§ **ACTION ITEM**
Only a single number is expected: how many lines of the data hold the word "checkbox".

DATA LISTING below:

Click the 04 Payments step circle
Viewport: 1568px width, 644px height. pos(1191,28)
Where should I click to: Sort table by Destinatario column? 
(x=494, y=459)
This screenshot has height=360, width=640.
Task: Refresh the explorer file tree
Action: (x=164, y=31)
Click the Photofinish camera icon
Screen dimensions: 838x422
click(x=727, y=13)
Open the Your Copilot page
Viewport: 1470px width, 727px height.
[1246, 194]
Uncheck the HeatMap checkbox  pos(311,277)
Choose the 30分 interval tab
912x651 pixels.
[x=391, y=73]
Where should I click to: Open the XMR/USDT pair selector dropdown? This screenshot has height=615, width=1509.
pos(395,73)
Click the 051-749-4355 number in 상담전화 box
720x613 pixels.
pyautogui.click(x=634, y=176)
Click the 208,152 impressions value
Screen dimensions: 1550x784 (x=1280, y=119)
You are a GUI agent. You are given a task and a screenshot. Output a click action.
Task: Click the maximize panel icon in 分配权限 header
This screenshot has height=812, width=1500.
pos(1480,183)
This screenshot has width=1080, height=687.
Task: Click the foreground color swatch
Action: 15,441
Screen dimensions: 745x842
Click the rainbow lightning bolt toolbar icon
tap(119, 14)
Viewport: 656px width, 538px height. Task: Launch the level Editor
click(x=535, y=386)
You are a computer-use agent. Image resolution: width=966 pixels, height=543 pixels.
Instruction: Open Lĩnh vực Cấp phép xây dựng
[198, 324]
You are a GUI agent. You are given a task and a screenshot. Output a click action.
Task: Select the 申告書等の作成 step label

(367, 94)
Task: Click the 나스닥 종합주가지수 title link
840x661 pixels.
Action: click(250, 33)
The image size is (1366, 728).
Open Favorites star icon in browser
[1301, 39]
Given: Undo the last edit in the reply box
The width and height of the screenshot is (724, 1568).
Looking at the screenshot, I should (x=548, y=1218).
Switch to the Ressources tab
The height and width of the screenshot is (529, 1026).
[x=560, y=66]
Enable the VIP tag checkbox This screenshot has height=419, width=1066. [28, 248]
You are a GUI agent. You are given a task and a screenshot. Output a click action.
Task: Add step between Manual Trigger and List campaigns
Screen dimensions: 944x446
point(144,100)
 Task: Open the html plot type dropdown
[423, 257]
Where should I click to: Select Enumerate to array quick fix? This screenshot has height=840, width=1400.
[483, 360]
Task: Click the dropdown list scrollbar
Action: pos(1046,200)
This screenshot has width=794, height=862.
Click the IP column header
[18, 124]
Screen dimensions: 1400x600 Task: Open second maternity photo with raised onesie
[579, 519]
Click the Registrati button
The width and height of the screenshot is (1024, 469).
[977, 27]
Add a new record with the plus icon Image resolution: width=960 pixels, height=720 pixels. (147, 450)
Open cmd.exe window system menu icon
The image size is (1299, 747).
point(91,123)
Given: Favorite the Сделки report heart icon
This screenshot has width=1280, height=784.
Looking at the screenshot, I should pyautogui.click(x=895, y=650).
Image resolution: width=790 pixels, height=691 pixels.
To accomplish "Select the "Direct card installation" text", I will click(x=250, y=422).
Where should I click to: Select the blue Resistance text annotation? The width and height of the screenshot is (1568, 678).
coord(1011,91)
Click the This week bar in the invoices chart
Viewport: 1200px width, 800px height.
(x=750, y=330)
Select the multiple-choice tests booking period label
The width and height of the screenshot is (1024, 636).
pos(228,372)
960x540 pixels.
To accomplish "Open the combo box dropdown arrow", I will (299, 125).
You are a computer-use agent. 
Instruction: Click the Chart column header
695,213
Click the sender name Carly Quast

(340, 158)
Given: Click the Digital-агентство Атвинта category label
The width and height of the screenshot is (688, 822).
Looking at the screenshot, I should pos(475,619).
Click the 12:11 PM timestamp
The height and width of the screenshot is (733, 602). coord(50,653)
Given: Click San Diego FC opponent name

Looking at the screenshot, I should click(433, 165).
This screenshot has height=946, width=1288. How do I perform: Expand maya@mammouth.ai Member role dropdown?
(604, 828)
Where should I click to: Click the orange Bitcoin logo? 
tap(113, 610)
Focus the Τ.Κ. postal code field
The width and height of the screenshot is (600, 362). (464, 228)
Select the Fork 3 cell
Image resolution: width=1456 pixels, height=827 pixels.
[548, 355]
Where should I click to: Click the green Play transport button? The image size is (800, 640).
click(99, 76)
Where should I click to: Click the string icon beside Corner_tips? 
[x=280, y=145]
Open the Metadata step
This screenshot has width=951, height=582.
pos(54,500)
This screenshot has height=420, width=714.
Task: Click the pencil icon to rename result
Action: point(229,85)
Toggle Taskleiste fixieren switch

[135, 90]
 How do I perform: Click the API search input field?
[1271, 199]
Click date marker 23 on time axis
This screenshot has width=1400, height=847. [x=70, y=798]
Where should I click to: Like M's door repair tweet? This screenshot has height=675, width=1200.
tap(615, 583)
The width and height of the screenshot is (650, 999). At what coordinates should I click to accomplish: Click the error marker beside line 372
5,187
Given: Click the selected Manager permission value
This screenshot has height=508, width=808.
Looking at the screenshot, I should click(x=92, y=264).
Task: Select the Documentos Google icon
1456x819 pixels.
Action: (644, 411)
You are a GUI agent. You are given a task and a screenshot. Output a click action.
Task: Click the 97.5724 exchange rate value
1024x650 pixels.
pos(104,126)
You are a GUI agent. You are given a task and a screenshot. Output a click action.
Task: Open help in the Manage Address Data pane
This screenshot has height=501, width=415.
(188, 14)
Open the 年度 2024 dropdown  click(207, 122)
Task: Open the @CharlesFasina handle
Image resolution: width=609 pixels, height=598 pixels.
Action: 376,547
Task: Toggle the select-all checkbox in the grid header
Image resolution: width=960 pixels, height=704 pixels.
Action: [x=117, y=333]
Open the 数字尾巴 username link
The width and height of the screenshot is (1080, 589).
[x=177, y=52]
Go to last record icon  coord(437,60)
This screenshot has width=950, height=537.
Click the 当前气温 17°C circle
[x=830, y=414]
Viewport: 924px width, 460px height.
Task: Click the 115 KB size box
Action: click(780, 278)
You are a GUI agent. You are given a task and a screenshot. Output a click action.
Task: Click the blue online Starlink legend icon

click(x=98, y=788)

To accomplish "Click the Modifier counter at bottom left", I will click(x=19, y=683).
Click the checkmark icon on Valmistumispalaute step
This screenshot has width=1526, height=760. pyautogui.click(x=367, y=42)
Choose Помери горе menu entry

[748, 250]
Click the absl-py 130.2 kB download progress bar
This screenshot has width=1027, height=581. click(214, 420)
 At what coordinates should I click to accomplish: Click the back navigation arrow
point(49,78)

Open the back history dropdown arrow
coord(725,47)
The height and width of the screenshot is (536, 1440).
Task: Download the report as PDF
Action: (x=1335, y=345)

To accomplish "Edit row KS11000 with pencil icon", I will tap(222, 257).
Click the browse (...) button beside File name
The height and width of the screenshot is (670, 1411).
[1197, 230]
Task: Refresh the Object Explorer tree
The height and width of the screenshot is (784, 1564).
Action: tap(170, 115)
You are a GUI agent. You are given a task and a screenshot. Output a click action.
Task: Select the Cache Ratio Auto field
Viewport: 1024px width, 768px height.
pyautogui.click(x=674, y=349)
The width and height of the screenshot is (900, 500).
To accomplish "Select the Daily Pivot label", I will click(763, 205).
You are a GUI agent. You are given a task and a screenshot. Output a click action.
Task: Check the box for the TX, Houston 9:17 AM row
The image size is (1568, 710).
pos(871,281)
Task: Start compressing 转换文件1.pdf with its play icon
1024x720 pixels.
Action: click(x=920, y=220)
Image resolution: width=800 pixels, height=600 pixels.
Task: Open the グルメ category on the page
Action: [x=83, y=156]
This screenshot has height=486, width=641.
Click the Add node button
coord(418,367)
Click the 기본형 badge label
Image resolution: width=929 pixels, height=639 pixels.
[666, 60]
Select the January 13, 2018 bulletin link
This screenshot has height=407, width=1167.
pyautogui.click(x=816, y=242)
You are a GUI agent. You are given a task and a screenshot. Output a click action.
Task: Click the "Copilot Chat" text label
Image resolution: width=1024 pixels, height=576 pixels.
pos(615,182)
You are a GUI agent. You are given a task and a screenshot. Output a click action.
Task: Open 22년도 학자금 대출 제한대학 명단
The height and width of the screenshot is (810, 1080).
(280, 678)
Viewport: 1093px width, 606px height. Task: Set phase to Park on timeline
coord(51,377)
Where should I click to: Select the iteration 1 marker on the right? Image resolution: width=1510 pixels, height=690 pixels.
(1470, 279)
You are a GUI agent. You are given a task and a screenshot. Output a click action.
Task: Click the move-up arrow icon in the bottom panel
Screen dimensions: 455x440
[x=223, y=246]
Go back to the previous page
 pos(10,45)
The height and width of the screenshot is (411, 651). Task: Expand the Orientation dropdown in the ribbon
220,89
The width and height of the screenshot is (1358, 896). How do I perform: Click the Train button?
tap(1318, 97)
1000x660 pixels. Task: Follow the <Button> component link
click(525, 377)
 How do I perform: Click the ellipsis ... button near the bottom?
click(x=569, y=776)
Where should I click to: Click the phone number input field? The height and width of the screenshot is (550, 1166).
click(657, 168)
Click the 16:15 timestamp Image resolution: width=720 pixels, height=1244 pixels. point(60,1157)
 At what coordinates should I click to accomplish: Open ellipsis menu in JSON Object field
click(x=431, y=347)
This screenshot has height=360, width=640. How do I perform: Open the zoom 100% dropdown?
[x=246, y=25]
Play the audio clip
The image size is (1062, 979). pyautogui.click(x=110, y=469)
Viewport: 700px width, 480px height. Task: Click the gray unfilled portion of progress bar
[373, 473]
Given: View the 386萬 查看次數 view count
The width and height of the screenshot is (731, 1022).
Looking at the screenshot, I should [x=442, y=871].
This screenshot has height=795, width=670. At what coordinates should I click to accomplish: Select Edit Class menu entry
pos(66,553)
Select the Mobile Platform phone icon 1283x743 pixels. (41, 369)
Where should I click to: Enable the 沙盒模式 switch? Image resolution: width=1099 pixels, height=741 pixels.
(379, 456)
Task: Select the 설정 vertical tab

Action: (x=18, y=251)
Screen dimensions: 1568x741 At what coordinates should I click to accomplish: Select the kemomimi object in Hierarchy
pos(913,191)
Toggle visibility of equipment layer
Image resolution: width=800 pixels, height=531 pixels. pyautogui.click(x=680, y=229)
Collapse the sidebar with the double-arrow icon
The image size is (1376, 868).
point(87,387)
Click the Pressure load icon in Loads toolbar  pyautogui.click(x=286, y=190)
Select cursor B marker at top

End of DATA LISTING.

§ **OUTPUT**
3